Re: [PATCH] iversion: update comments with info about atime updates

From: NeilBrown
Date: Tue Aug 23 2022 - 18:26:09 EST


On Tue, 23 Aug 2022, Jeff Layton wrote:
> On Tue, 2022-08-23 at 21:38 +1000, NeilBrown wrote:
> > On Tue, 23 Aug 2022, Jeff Layton wrote:
> > > So, we can refer to that and simply say:
> > >
> > > "If the function updates the mtime or ctime on the inode, then the
> > > i_version should be incremented. If only the atime is being updated,
> > > then the i_version should not be incremented. The exception to this rule
> > > is explicit atime updates via utimes() or similar mechanism, which
> > > should result in the i_version being incremented."
> >
> > Is that exception needed? utimes() updates ctime.
> >
> > https://man7.org/linux/man-pages/man2/utimes.2.html
> >
> > doesn't say that, but
> >
> > https://pubs.opengroup.org/onlinepubs/007904875/functions/utimes.html
> >
> > does, as does the code.
> >
>
> Oh, good point! I think we can leave that out. Even better!

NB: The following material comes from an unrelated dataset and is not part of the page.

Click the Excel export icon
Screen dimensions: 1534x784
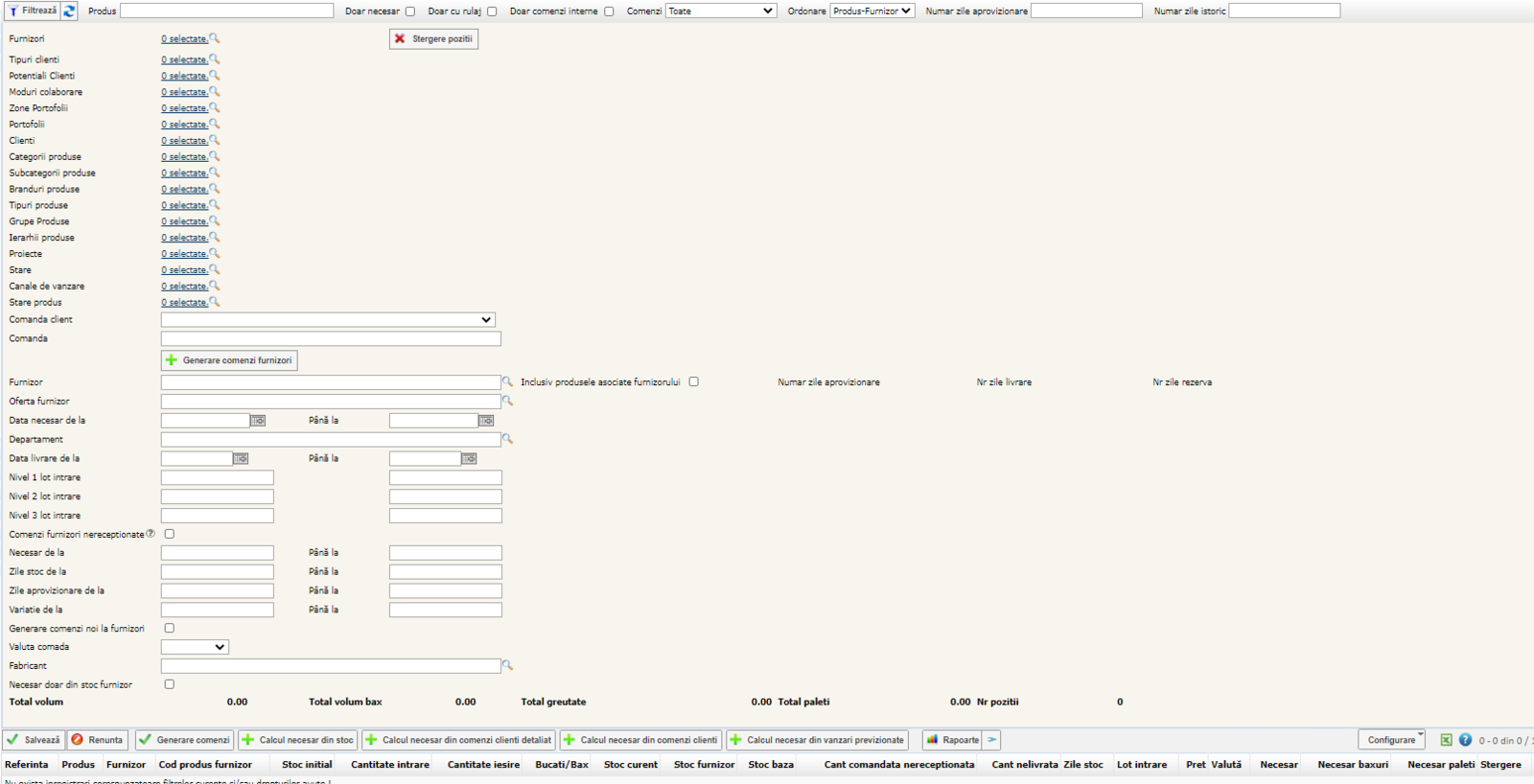pos(1446,740)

Further, implicit mtime updates (file_update_time()) also update ctime.
So all you need is
If the function updates the ctime, then i_version should be
incremented.

and I have to ask - why not just use the ctime? Why have another number
that is parallel?

Timestamps are updated at HZ (ktime_get_course) which is at most every
millisecond.
xfs stores nanosecond resolution, so about 20 bits are currently wasted.
We could put a counter like i_version in there that only increments
after it is viewed, then we can get all the precision we need but with
exactly ctime semantics.

The 64 change-id could comprise
35 bits of seconds (nearly a millenium)
16 bits of sub-seconds (just in case a higher precision time was wanted
one day)
13 bits of counter. - 8192 changes per tick

The value exposed in i_ctime would hide the counter and just show the
timestamp portion of what the filesystem stores. This would ensure we
never get changes on different files that happen in one order leaving
timestamps with the reversed order (the timestamps could be the same,
but that is expected).

This scheme could be made to handle a sustained update rate of 1
increment every 8 nanoseconds (if the counter were allowed to overflow
into unused bits of the sub-second field). This is one ever 24 CPU
cycles. Incrementing a counter and making it visible to all CPUs can
probably be done in 24 cycles. Accessing it and setting the "seen" flag
as well might just fit with faster memory. Getting any other useful
work done while maintaining that rate on a single file seems unlikely.

NeilBrown